The Narrow Straits of Dover

The village of St Margarets lies just to the south of here, where the English Channel is at its narrowest and the chalk cliffs rise dizzyingly high.

The Dover Patrol Memorial standing proud on the cliffs north of St Margarets Bay. It was built to commemorate the two thousand men of the Dover Patrol who lost their lives in the Channel during World War I
The South Foreland Lighthouse is just south of St Margarets. Surprisingly, there is a newly planted vineyard up here now in what is surely a very exposed position

This area was called ‘Hellfire Corner’ in World War II and still bristles with the remains of fortifications from back then.

Photo of an information board up on the cliffs. The guns Winnie, Pooh, Clem and Jane were all situated in the South Foreland area and were removed after the war, although evidence of them remains

We stumbled upon two fortifications that we had never seen before when we took the dog for a walk up there this week:

This was the Fortress Plotting Room for all the gun batteries north of Dover, although it has now been partly filled in and grilled for safety. These days it is a winter bat roost and I know that Kent Bat Group gets round all the roosts that they are aware of every winter to check on number and species of the hibernating bats. Perhaps they have no access to this one though. In January this year, the group hit the national headlines when they found a Greater Horseshoe Bat roosting in the bowels of Dover Castle, the first such sighting for a hundred years.

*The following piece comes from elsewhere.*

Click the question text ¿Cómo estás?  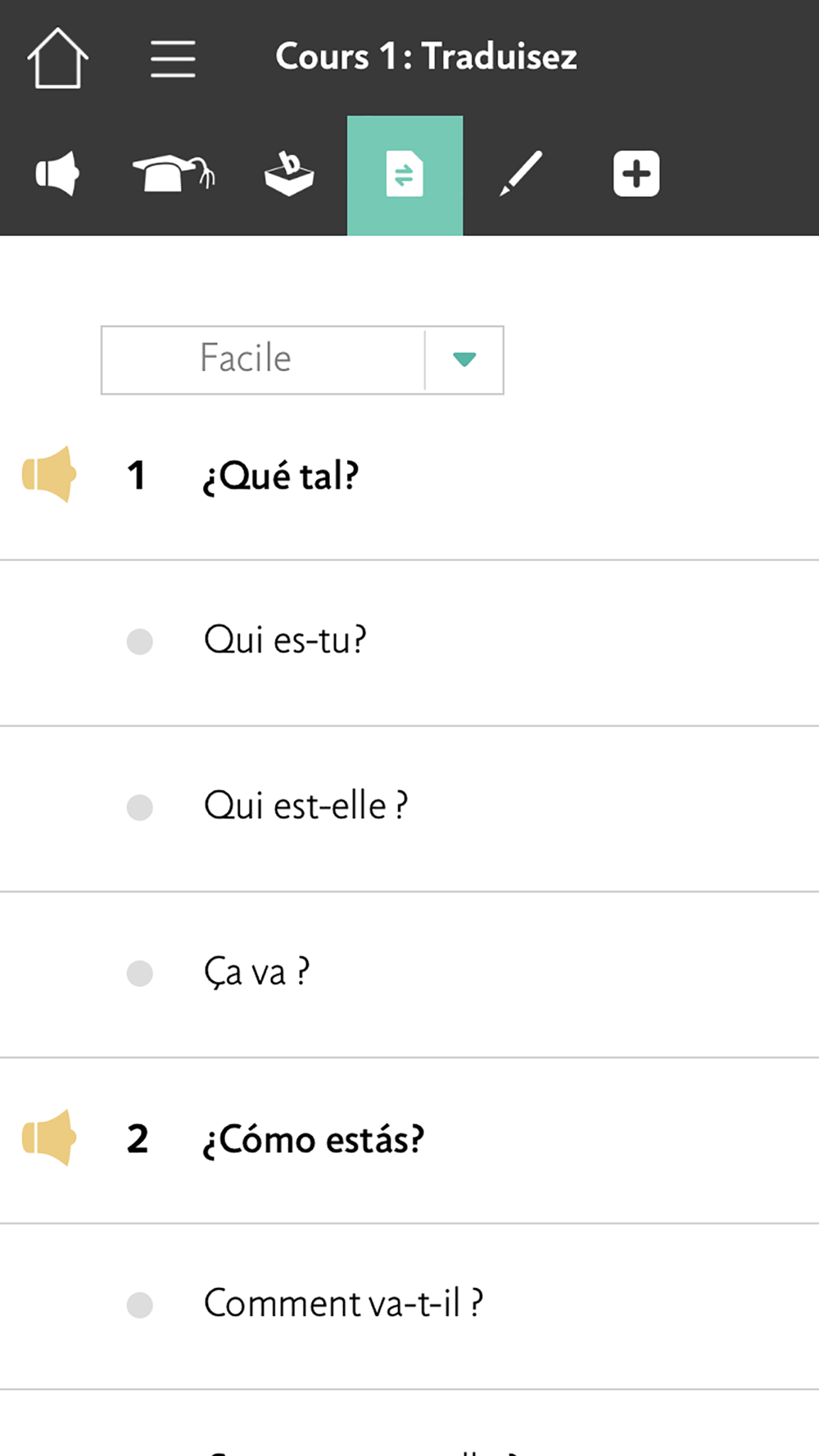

Nearby was a second structure, built as a deep shelter:

This shelter had one hundred and twenty five steps down to a space that would be safe even in the worst of attacks. Apparently civilians were welcome to use this shelter as well, although it is a fair old walk up from the village. I suspect that most of St Margarets was evacuated of civilians anyway during the war.

Eighty years on now and the narrowness of the Straits of Dover once again mean that this part of the country is on the forefront of another crisis. More than 24,700 desperate migrants have risked their lives packed onto flimsy boats and crossed the Channel so far this year, already three times more than last year. We witnessed a boat arriving this week:

The overloaded migrant boat is on the left. A Border Force rib is on the right and the BF Hurricane is speeding in. I hadn’t seen this boat before but she seems to be specialised for these situations

The BF Hurricane had presumably already just rescued people from another boat because she was towing an empty rib on her port side. The people from that previous boat were now on an RNLI boat, making its way back to Dover:

An RNLI boat, full of migrants at its bow, sprinting back to Dover
The BF Hurricane now comes alongside this second migrant inflatable dinghy
Offloading the people from the dinghy. I see that there is a portaloo on the stern for them – probably much needed too after all that time at sea

A few days after we watched this boat being safely intercepted, there has been a terrible tragedy and one of these woefully inadequate vessels has sunk off Calais, heavily overloaded with its precious human cargo. At least twenty-seven lives have been lost, every one of them someone’s son or daughter. Hopefully now Britain and France will work positively together to come up with a solution to this heartbreaking problem.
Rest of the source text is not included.